THE TASK - Sort through the entries below and pull out lines containing the word "will".
______
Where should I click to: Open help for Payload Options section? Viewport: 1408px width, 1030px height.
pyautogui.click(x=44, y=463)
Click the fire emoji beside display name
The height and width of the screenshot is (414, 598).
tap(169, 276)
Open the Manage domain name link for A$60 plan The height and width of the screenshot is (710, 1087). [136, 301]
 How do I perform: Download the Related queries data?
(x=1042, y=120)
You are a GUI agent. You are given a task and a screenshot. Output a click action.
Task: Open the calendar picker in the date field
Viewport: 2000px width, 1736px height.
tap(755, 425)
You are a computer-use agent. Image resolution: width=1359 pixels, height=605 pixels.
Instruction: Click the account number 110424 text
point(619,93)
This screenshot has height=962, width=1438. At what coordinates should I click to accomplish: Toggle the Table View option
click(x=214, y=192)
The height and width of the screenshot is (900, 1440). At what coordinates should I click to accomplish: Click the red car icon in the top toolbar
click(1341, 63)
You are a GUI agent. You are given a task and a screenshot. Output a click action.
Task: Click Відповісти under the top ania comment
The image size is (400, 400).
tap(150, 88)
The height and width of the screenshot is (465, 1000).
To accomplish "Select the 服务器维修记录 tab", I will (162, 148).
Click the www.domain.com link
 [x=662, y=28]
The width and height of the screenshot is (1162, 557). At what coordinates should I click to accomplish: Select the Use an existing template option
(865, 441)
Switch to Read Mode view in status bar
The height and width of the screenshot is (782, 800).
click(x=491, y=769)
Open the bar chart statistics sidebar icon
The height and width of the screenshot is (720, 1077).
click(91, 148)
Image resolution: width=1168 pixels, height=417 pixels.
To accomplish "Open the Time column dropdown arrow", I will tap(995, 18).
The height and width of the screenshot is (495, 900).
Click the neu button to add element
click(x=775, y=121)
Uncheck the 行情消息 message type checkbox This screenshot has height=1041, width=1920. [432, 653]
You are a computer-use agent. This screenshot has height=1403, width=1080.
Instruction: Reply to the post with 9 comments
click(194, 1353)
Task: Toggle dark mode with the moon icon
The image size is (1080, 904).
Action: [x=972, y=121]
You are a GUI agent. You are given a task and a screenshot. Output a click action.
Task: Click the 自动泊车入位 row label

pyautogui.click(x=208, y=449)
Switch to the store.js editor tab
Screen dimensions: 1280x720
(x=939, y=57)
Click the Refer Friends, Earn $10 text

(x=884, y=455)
______
RESPONSE TO THE TASK -
To accomplish "Select the 服务器维修记录 tab", I will (162, 148).
To accomplish "Open the Time column dropdown arrow", I will tap(995, 18).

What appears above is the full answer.